====== Source material

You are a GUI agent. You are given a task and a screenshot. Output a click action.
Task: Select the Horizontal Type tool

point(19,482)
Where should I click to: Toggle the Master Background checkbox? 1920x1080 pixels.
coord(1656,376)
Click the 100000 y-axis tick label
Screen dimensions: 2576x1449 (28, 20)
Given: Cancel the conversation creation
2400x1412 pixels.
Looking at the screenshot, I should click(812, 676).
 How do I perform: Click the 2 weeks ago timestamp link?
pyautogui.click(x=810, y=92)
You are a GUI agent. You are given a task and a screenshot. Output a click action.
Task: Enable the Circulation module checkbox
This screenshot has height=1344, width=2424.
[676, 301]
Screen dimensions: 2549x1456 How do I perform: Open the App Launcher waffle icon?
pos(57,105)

============

* Task to complete: Each of the lines from the one that contains "2400x1412 pixels." through the last line of the data needs to be repeated exactly, with no others.

* Written response:
2400x1412 pixels.
Looking at the screenshot, I should click(812, 676).
 How do I perform: Click the 2 weeks ago timestamp link?
pyautogui.click(x=810, y=92)
You are a GUI agent. You are given a task and a screenshot. Output a click action.
Task: Enable the Circulation module checkbox
This screenshot has height=1344, width=2424.
[676, 301]
Screen dimensions: 2549x1456 How do I perform: Open the App Launcher waffle icon?
pos(57,105)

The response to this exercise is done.